Work request → Would you extract the whole listing below and retype it exactly?
Provided records section start
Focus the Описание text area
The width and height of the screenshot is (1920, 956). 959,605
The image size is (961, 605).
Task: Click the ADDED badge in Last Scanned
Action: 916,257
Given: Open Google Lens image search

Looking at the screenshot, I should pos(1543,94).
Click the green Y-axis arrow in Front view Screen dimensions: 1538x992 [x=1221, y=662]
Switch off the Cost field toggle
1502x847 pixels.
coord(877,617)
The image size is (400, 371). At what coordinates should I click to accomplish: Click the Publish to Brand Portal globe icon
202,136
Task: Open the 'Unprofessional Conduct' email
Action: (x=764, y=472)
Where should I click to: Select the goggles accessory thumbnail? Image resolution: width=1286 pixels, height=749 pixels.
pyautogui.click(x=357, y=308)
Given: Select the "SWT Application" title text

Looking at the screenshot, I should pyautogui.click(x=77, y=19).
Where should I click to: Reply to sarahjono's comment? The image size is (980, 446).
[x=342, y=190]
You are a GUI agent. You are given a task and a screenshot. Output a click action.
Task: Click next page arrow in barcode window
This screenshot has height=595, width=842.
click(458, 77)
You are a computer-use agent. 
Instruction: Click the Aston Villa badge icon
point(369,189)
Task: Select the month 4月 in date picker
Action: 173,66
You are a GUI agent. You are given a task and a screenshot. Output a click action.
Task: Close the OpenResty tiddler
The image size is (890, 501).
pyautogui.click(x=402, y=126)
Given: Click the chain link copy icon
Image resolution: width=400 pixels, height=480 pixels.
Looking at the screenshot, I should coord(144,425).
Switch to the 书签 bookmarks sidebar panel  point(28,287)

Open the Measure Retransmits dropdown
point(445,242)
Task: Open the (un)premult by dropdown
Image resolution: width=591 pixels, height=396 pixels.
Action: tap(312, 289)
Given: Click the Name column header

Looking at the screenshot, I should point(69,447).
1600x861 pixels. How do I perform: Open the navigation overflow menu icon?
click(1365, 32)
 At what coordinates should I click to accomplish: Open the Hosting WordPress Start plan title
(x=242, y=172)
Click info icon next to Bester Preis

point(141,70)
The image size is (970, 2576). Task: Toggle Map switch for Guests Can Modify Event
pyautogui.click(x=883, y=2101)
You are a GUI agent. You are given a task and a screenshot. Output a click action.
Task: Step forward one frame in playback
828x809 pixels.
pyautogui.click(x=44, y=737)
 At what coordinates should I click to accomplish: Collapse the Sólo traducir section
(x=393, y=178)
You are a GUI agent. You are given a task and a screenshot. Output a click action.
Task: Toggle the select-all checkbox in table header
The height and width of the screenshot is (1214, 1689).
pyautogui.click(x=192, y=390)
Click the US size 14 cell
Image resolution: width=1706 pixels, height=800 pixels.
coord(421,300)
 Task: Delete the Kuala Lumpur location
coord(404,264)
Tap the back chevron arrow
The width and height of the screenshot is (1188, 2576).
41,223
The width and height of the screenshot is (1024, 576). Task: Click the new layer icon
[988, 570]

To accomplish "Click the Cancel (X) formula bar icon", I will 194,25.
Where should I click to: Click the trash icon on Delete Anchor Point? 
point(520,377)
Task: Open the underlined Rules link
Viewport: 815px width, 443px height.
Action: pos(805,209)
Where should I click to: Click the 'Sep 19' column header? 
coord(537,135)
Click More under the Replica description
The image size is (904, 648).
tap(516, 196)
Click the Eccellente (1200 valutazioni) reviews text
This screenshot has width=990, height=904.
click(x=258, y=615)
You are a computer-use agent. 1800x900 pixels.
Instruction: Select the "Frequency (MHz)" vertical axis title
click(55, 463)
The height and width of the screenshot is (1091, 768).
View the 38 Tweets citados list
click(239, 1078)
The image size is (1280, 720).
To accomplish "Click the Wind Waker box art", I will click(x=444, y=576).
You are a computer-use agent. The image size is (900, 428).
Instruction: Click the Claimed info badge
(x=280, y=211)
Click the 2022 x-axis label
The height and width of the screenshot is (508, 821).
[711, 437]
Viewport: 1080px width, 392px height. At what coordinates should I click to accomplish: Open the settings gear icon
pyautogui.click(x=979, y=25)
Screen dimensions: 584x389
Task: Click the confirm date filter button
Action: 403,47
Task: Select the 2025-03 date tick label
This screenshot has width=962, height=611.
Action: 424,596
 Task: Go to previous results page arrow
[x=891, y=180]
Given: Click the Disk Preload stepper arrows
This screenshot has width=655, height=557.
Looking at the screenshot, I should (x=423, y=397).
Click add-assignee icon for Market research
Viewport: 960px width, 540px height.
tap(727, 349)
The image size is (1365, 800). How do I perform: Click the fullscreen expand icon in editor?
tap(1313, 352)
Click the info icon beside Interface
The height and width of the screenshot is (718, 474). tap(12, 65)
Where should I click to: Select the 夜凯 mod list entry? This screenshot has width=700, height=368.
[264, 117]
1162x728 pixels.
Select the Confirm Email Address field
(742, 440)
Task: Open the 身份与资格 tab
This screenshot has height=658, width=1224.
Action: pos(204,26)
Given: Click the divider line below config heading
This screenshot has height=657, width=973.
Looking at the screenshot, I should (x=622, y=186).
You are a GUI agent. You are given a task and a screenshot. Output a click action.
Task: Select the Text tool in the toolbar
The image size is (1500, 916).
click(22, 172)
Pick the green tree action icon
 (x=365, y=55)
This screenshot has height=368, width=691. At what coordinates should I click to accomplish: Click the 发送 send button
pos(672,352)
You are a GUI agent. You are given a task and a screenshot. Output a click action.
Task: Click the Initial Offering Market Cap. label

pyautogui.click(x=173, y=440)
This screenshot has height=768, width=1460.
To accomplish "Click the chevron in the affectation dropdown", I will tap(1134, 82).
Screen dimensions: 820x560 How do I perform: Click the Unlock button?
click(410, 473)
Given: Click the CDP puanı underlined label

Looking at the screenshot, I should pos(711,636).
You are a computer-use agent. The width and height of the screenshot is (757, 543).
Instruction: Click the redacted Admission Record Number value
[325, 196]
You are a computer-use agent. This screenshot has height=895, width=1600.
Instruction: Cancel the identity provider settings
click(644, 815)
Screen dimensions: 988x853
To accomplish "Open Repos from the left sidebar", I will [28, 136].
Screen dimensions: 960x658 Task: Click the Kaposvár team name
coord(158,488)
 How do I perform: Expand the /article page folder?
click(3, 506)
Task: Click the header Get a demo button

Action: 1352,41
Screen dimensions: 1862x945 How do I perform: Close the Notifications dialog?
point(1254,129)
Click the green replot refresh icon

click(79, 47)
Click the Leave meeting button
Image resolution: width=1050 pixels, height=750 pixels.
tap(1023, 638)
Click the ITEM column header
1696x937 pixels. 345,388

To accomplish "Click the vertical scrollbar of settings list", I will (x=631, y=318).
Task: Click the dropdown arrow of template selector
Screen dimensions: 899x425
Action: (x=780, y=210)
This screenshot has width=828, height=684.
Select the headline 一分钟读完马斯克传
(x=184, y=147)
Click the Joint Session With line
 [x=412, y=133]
Provided records section end
Solution for this problem →
Focus the Описание text area
The width and height of the screenshot is (1920, 956). 959,605
The image size is (961, 605).
Task: Click the ADDED badge in Last Scanned
Action: 916,257
Given: Open Google Lens image search

Looking at the screenshot, I should pos(1543,94).
Click the green Y-axis arrow in Front view Screen dimensions: 1538x992 [x=1221, y=662]
Switch off the Cost field toggle
1502x847 pixels.
coord(877,617)
The image size is (400, 371). At what coordinates should I click to accomplish: Click the Publish to Brand Portal globe icon
202,136
Task: Open the 'Unprofessional Conduct' email
Action: (x=764, y=472)
Where should I click to: Select the goggles accessory thumbnail? Image resolution: width=1286 pixels, height=749 pixels.
pyautogui.click(x=357, y=308)
Given: Select the "SWT Application" title text

Looking at the screenshot, I should pyautogui.click(x=77, y=19).
Where should I click to: Reply to sarahjono's comment? The image size is (980, 446).
[x=342, y=190]
You are a GUI agent. You are given a task and a screenshot. Output a click action.
Task: Click next page arrow in barcode window
This screenshot has height=595, width=842.
click(458, 77)
You are a computer-use agent. 
Instruction: Click the Aston Villa badge icon
point(369,189)
Task: Select the month 4月 in date picker
Action: 173,66
You are a GUI agent. You are given a task and a screenshot. Output a click action.
Task: Close the OpenResty tiddler
The image size is (890, 501).
pyautogui.click(x=402, y=126)
Given: Click the chain link copy icon
Image resolution: width=400 pixels, height=480 pixels.
Looking at the screenshot, I should coord(144,425).
Switch to the 书签 bookmarks sidebar panel  point(28,287)

Open the Measure Retransmits dropdown
point(445,242)
Task: Open the (un)premult by dropdown
Image resolution: width=591 pixels, height=396 pixels.
Action: tap(312, 289)
Given: Click the Name column header

Looking at the screenshot, I should point(69,447).
1600x861 pixels. How do I perform: Open the navigation overflow menu icon?
click(1365, 32)
 At what coordinates should I click to accomplish: Open the Hosting WordPress Start plan title
(x=242, y=172)
Click info icon next to Bester Preis

point(141,70)
The image size is (970, 2576). Task: Toggle Map switch for Guests Can Modify Event
pyautogui.click(x=883, y=2101)
You are a GUI agent. You are given a task and a screenshot. Output a click action.
Task: Step forward one frame in playback
828x809 pixels.
pyautogui.click(x=44, y=737)
 At what coordinates should I click to accomplish: Collapse the Sólo traducir section
(x=393, y=178)
You are a GUI agent. You are given a task and a screenshot. Output a click action.
Task: Toggle the select-all checkbox in table header
The height and width of the screenshot is (1214, 1689).
pyautogui.click(x=192, y=390)
Click the US size 14 cell
Image resolution: width=1706 pixels, height=800 pixels.
coord(421,300)
 Task: Delete the Kuala Lumpur location
coord(404,264)
Tap the back chevron arrow
The width and height of the screenshot is (1188, 2576).
41,223
The width and height of the screenshot is (1024, 576). Task: Click the new layer icon
[988, 570]

To accomplish "Click the Cancel (X) formula bar icon", I will 194,25.
Where should I click to: Click the trash icon on Delete Anchor Point? 
point(520,377)
Task: Open the underlined Rules link
Viewport: 815px width, 443px height.
Action: pos(805,209)
Where should I click to: Click the 'Sep 19' column header? 
coord(537,135)
Click More under the Replica description
The image size is (904, 648).
tap(516, 196)
Click the Eccellente (1200 valutazioni) reviews text
This screenshot has width=990, height=904.
click(x=258, y=615)
You are a computer-use agent. 1800x900 pixels.
Instruction: Select the "Frequency (MHz)" vertical axis title
click(55, 463)
The height and width of the screenshot is (1091, 768).
View the 38 Tweets citados list
click(239, 1078)
The image size is (1280, 720).
To accomplish "Click the Wind Waker box art", I will click(x=444, y=576).
You are a computer-use agent. The image size is (900, 428).
Instruction: Click the Claimed info badge
(x=280, y=211)
Click the 2022 x-axis label
The height and width of the screenshot is (508, 821).
[711, 437]
Viewport: 1080px width, 392px height. At what coordinates should I click to accomplish: Open the settings gear icon
pyautogui.click(x=979, y=25)
Screen dimensions: 584x389
Task: Click the confirm date filter button
Action: 403,47
Task: Select the 2025-03 date tick label
This screenshot has width=962, height=611.
Action: 424,596
 Task: Go to previous results page arrow
[x=891, y=180]
Given: Click the Disk Preload stepper arrows
This screenshot has width=655, height=557.
Looking at the screenshot, I should (x=423, y=397).
Click add-assignee icon for Market research
Viewport: 960px width, 540px height.
tap(727, 349)
The image size is (1365, 800). How do I perform: Click the fullscreen expand icon in editor?
tap(1313, 352)
Click the info icon beside Interface
The height and width of the screenshot is (718, 474). tap(12, 65)
Where should I click to: Select the 夜凯 mod list entry? This screenshot has width=700, height=368.
[264, 117]
1162x728 pixels.
Select the Confirm Email Address field
(742, 440)
Task: Open the 身份与资格 tab
This screenshot has height=658, width=1224.
Action: pos(204,26)
Given: Click the divider line below config heading
This screenshot has height=657, width=973.
Looking at the screenshot, I should (x=622, y=186).
You are a GUI agent. You are given a task and a screenshot. Output a click action.
Task: Select the Text tool in the toolbar
The image size is (1500, 916).
click(22, 172)
Pick the green tree action icon
 (x=365, y=55)
This screenshot has height=368, width=691. At what coordinates should I click to accomplish: Click the 发送 send button
pos(672,352)
You are a GUI agent. You are given a task and a screenshot. Output a click action.
Task: Click the Initial Offering Market Cap. label

pyautogui.click(x=173, y=440)
This screenshot has height=768, width=1460.
To accomplish "Click the chevron in the affectation dropdown", I will tap(1134, 82).
Screen dimensions: 820x560 How do I perform: Click the Unlock button?
click(410, 473)
Given: Click the CDP puanı underlined label

Looking at the screenshot, I should pos(711,636).
You are a computer-use agent. The width and height of the screenshot is (757, 543).
Instruction: Click the redacted Admission Record Number value
[325, 196]
You are a computer-use agent. This screenshot has height=895, width=1600.
Instruction: Cancel the identity provider settings
click(644, 815)
Screen dimensions: 988x853
To accomplish "Open Repos from the left sidebar", I will [28, 136].
Screen dimensions: 960x658 Task: Click the Kaposvár team name
coord(158,488)
 How do I perform: Expand the /article page folder?
click(3, 506)
Task: Click the header Get a demo button

Action: 1352,41
Screen dimensions: 1862x945 How do I perform: Close the Notifications dialog?
point(1254,129)
Click the green replot refresh icon

click(79, 47)
Click the Leave meeting button
Image resolution: width=1050 pixels, height=750 pixels.
tap(1023, 638)
Click the ITEM column header
1696x937 pixels. 345,388

To accomplish "Click the vertical scrollbar of settings list", I will (x=631, y=318).
Task: Click the dropdown arrow of template selector
Screen dimensions: 899x425
Action: (x=780, y=210)
This screenshot has width=828, height=684.
Select the headline 一分钟读完马斯克传
(x=184, y=147)
Click the Joint Session With line
 [x=412, y=133]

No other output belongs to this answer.